You will notice the numbers 1 through 10 come up.  Look for the file
named INTEGERS.DAT, and then load it up in a text editor.  You will
notice that the file is essentially garbage to the human eye.  That,
as you see, is how the computer sees integers.  In part 11, I will
explain storage methods of many many different variables, and introduce
a few new types of things we can define.  We can use records, integers,
characters, strings, whatever...with a typed file as long as we comply
with the specific type we assign a file to be in the var line.

Untyped Binary Files
====================
We can also open binary files as an untyped, unscratched (essentially)
file.  There we simply use the declaration "file". (I think this is ver7
dependent, am I right?)  Anyway, in addition to this, we have to learn
a few new commands in order to use untyped files.

BLOCKREAD(filevar, varlocation, size of varlocation, totalread);

filevar is the untyped file variable.
varlocation is the location of where we read the variable into.
size of varlocation is how big varlocation is.
totalread is how much of varlocation that was readable. (optional)

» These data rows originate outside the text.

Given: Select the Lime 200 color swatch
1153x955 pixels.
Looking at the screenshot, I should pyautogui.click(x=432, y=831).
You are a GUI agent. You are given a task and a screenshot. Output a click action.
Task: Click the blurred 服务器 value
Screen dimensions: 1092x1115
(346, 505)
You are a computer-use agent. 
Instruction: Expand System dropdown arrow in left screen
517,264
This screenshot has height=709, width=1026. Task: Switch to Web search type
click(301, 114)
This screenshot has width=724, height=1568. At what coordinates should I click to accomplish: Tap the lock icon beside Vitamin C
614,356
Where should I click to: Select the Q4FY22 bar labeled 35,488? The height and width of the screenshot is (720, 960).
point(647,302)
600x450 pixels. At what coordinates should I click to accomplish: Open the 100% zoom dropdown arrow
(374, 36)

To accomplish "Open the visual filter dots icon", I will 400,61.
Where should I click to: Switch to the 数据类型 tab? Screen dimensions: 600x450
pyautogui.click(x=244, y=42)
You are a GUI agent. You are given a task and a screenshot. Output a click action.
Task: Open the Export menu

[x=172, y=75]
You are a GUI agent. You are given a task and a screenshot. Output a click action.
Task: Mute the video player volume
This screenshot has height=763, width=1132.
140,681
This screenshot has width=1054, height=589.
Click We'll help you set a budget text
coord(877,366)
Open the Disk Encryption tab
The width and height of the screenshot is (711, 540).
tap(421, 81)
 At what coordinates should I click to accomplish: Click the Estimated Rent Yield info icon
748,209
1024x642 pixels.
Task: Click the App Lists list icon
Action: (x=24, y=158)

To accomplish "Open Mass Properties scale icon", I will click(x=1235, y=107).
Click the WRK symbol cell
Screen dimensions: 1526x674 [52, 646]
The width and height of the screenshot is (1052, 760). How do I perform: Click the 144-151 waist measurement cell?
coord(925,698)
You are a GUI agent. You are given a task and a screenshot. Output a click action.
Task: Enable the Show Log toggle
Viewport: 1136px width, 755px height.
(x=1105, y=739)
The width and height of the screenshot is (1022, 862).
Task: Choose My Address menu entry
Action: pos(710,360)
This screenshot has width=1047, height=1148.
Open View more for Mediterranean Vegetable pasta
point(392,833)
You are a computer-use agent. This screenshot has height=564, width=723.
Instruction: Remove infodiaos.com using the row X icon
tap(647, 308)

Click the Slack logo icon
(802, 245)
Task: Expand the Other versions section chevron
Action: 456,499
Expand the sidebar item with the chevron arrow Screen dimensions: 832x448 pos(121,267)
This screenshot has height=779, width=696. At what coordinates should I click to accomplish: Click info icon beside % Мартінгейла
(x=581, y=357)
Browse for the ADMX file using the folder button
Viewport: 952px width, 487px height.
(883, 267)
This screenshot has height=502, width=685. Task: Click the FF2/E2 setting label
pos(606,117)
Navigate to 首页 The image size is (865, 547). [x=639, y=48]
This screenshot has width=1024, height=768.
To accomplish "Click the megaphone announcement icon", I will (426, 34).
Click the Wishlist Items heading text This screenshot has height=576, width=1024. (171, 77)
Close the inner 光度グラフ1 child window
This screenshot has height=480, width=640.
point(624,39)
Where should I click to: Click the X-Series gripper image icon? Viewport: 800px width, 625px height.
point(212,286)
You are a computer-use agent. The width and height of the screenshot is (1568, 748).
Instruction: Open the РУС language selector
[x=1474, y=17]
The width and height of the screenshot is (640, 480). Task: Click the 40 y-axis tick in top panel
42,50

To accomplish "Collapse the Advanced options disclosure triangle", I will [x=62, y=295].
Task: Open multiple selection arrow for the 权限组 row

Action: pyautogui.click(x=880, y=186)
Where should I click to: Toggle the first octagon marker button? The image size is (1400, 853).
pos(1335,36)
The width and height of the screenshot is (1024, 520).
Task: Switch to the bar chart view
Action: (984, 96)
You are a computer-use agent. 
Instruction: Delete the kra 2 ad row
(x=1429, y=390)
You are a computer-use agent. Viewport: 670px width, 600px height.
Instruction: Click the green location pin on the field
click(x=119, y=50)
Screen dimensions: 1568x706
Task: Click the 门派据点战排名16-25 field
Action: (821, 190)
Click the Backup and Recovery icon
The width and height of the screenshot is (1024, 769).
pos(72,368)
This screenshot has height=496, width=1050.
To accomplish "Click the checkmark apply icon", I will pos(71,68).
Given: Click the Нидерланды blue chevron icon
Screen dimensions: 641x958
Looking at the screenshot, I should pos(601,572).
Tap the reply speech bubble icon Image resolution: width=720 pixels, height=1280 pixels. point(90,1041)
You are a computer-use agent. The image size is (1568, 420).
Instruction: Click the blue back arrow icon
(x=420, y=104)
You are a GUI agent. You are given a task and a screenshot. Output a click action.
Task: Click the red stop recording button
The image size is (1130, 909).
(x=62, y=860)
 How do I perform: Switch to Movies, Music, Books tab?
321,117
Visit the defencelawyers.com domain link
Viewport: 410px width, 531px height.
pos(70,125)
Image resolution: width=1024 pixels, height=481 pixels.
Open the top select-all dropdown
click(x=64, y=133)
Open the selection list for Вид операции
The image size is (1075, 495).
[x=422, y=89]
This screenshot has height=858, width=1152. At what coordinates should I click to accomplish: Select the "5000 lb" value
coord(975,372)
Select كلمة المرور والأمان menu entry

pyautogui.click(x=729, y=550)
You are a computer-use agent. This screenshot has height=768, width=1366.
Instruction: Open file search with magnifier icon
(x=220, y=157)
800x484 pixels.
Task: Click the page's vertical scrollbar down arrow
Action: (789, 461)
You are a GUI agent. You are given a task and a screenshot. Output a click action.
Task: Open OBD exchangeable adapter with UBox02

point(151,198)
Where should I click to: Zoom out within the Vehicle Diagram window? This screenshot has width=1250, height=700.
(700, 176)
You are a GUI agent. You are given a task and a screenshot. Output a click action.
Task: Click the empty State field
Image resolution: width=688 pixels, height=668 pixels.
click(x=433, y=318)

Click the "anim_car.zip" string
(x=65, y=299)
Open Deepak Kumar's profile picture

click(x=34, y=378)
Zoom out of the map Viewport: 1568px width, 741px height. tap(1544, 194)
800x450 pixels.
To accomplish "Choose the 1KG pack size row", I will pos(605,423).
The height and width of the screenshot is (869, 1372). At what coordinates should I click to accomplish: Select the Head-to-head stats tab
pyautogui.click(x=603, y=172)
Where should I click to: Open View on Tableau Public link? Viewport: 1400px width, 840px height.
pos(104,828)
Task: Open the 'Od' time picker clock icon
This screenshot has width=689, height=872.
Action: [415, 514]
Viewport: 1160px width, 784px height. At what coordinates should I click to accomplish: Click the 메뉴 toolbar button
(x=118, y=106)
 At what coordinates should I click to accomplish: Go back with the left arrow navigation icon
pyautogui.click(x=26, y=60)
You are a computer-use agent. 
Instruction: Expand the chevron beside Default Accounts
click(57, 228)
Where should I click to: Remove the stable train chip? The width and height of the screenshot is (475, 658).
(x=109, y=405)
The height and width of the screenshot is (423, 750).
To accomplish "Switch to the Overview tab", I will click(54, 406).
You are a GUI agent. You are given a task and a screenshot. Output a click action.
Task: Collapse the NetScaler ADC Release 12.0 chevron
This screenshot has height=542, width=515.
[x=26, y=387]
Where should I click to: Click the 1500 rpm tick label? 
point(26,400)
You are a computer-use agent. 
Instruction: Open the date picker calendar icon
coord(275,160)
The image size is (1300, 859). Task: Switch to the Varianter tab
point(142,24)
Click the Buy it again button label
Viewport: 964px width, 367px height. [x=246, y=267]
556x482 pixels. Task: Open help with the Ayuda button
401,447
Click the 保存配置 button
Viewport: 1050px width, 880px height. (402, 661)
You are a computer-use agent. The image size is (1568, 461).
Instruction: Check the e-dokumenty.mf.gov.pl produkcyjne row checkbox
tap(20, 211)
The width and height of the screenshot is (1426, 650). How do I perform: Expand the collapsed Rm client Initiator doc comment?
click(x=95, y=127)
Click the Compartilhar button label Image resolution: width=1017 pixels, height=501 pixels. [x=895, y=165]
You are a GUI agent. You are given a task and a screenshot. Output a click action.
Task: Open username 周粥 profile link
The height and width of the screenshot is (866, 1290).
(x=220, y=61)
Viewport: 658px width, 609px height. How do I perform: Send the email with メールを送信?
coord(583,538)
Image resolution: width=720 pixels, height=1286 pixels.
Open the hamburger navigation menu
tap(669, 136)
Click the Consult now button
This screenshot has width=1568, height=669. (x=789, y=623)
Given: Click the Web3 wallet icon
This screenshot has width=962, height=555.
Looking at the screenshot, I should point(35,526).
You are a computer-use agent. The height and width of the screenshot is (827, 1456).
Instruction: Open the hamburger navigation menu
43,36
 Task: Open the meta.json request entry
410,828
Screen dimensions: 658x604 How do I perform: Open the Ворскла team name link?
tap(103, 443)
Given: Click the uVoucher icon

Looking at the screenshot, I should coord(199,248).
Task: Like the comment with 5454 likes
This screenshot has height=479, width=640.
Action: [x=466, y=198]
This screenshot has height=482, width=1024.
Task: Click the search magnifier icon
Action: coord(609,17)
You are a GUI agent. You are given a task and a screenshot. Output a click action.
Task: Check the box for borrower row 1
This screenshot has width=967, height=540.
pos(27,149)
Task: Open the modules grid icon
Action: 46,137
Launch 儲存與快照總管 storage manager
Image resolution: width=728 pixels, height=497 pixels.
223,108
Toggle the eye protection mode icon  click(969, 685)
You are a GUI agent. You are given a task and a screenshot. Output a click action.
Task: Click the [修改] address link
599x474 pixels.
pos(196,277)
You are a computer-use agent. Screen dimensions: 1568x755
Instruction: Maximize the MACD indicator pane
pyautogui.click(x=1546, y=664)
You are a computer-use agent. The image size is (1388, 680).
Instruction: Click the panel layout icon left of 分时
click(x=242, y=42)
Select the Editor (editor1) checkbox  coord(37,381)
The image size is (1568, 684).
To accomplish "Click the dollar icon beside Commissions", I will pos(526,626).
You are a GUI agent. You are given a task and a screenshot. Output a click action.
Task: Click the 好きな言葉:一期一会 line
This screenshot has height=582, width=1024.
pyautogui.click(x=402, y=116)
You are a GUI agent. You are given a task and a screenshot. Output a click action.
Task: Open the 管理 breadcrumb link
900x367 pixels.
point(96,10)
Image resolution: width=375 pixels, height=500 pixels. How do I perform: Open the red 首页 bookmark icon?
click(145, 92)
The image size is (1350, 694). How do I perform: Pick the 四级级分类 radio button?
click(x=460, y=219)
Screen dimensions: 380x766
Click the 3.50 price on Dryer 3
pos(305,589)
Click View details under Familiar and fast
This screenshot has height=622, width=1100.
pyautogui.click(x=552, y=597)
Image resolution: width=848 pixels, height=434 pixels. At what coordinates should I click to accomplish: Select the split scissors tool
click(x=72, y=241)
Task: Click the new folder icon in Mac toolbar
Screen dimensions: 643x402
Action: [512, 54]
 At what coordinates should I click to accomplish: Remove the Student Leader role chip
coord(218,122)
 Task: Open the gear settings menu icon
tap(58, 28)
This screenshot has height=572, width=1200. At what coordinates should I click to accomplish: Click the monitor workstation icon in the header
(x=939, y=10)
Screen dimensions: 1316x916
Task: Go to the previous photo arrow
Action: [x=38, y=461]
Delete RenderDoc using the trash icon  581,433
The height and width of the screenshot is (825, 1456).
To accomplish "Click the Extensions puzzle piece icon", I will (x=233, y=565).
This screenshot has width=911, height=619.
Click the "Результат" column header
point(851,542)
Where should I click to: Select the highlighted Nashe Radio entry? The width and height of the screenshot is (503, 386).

BLOCKWRITE(filevar, varlocation, totalread, totalwritten);

filevar is the untyped file variable.
varlocation is the location of where we read the variable into.
totalread is how much of varlocation was readable. (optional)
totalwritten is how much of varlocation that was written. (optional)

SizeOf(varlocation)

Function that gives total size of a variable in bytes.

Maximum readable by BlockRead: 64KB.

Reset and Rewrite have a record size parameter if we deal with an untyped
file.

Probably, the best thing to make things clearer is to give an example.
This program does the same thing as the last one does, but only with
an untyped file.  See the differences in processing...

program int2untypedfile;

  var
    datafile: file;
    i: integer;
    numread: integer;

  begin
    clrscr;
    assign(datafile, 'INTEGERS.DAT');
    rewrite(datafile, 1);
    for i := 1 to 10 do
      blockwrite(datafile, i, sizeof(i));
    close(datafile);
    reset(datafile, 1);
    blockread(datafile, i, sizeof(i), numread);
    while numread <> 0 do
      begin
        writeln(i);
        blockread(datafile, i, sizeof(i), numread);
      end;
    close(datafile);
  end.
      
This program performs essentially the same function as the first example
program, but we are using an untyped file.  Blockread and blockwrite are
used in very limited manners here.  It's *VERY GOOD* for you to experiment
with their use!!!!!!!   As far as the EOF goes on a comparison, blockread
returns how many records it actually read.  We use that as an equivalent.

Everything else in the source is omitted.